**Entries shown**
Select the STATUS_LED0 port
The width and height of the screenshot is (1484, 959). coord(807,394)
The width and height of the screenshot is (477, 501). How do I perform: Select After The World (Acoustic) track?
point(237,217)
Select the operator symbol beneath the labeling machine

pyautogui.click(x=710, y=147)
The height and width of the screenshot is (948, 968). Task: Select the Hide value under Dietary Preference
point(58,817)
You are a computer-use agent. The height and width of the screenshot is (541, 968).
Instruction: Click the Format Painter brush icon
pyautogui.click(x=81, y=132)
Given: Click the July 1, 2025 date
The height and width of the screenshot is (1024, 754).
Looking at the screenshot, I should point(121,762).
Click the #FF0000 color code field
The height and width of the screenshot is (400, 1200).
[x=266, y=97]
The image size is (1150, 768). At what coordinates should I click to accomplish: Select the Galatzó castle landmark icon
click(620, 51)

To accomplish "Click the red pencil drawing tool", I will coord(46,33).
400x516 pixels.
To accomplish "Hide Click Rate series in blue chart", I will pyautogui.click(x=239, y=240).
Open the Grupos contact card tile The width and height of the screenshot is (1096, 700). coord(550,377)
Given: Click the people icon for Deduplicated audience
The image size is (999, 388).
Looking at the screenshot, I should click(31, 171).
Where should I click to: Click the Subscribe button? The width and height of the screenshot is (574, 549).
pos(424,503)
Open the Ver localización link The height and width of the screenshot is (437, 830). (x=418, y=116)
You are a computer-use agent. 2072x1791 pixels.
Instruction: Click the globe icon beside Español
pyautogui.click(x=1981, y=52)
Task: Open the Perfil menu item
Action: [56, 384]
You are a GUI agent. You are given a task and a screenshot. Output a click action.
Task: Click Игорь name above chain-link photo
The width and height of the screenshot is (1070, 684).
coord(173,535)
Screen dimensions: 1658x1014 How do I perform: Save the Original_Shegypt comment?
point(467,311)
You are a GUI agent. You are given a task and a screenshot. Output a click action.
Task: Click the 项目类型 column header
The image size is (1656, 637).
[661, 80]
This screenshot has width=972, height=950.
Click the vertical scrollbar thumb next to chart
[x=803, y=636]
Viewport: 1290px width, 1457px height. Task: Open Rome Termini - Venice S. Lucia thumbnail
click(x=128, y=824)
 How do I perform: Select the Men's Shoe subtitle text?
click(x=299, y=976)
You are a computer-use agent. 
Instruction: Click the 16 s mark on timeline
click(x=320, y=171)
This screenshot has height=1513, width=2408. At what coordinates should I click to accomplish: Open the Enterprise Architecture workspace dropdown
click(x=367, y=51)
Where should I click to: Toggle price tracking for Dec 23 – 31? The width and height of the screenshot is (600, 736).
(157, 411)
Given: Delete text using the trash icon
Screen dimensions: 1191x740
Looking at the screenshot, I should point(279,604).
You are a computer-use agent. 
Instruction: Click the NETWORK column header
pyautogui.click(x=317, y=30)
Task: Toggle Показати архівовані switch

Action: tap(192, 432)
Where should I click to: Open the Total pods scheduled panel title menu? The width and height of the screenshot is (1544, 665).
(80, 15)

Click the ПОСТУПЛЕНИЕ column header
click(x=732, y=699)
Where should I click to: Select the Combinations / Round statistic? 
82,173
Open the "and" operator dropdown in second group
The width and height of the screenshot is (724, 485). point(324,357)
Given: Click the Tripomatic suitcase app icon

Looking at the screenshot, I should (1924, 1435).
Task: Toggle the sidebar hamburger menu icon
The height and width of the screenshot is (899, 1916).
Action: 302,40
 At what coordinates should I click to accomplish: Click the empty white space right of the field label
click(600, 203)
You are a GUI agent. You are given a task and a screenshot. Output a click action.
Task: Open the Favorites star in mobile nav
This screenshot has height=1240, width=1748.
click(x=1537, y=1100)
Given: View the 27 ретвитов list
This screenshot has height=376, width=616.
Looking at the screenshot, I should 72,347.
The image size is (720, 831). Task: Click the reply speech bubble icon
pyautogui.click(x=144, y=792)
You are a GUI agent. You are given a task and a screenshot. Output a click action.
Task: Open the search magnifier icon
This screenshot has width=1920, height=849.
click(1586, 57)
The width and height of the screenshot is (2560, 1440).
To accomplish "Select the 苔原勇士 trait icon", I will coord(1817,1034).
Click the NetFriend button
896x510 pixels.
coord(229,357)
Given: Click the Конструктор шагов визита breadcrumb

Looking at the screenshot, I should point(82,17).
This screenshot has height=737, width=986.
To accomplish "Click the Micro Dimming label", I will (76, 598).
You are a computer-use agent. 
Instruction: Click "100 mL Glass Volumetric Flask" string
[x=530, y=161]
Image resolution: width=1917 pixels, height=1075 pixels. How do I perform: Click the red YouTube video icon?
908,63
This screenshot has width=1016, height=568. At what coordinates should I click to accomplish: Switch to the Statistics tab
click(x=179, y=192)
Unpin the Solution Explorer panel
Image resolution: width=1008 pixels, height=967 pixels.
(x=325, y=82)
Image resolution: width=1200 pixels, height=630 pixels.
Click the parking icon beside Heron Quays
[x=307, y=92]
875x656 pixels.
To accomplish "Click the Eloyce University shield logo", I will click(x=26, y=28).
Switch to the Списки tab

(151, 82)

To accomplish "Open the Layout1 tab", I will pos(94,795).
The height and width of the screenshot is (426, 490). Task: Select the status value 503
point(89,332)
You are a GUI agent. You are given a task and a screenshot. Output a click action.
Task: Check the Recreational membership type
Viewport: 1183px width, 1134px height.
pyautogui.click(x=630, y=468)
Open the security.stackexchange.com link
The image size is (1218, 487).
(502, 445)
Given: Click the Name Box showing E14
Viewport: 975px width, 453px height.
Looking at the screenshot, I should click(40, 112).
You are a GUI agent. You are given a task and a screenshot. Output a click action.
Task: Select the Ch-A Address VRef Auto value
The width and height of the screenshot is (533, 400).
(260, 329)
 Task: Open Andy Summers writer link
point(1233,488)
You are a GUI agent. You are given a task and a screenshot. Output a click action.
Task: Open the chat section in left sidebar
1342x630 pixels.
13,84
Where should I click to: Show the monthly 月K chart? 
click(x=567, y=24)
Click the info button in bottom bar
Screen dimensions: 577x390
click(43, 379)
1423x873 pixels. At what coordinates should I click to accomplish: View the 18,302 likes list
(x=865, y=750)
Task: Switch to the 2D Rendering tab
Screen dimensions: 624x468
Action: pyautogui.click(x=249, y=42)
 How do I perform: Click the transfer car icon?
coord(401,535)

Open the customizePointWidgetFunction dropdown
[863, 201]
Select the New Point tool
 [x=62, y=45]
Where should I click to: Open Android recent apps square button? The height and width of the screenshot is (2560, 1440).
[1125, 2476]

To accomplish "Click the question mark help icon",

**Your goal**
Output each line of the listing in which the string "sidebar" is found.

**Response to this task**
Task: Toggle the sidebar hamburger menu icon
Task: Open the chat section in left sidebar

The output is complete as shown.